**Exercise objective**
Your answer must be an exact copy of all the entries.

**Extracted records**
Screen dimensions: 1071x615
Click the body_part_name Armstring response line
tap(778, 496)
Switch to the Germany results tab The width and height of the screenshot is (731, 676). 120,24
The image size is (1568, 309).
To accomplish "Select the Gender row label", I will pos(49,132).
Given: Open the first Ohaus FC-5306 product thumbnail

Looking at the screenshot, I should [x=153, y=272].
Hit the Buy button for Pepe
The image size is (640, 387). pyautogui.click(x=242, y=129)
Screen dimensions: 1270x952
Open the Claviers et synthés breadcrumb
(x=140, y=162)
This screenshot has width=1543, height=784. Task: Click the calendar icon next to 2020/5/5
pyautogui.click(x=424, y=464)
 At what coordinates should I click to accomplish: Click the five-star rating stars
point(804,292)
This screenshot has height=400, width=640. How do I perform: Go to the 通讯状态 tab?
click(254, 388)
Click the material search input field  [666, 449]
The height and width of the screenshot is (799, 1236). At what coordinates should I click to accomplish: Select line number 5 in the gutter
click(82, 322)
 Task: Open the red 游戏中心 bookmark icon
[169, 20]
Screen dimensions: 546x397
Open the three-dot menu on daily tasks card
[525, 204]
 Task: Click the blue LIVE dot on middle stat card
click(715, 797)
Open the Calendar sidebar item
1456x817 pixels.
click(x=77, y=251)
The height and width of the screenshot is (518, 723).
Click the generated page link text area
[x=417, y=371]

**Answer for the task**
Screen dimensions: 1071x615
Click the body_part_name Armstring response line
tap(778, 496)
Switch to the Germany results tab The width and height of the screenshot is (731, 676). 120,24
The image size is (1568, 309).
To accomplish "Select the Gender row label", I will pos(49,132).
Given: Open the first Ohaus FC-5306 product thumbnail

Looking at the screenshot, I should [x=153, y=272].
Hit the Buy button for Pepe
The image size is (640, 387). pyautogui.click(x=242, y=129)
Screen dimensions: 1270x952
Open the Claviers et synthés breadcrumb
(x=140, y=162)
This screenshot has width=1543, height=784. Task: Click the calendar icon next to 2020/5/5
pyautogui.click(x=424, y=464)
 At what coordinates should I click to accomplish: Click the five-star rating stars
point(804,292)
This screenshot has height=400, width=640. How do I perform: Go to the 通讯状态 tab?
click(254, 388)
Click the material search input field  [666, 449]
The height and width of the screenshot is (799, 1236). At what coordinates should I click to accomplish: Select line number 5 in the gutter
click(82, 322)
 Task: Open the red 游戏中心 bookmark icon
[169, 20]
Screen dimensions: 546x397
Open the three-dot menu on daily tasks card
[525, 204]
 Task: Click the blue LIVE dot on middle stat card
click(715, 797)
Open the Calendar sidebar item
1456x817 pixels.
click(x=77, y=251)
The height and width of the screenshot is (518, 723).
Click the generated page link text area
[x=417, y=371]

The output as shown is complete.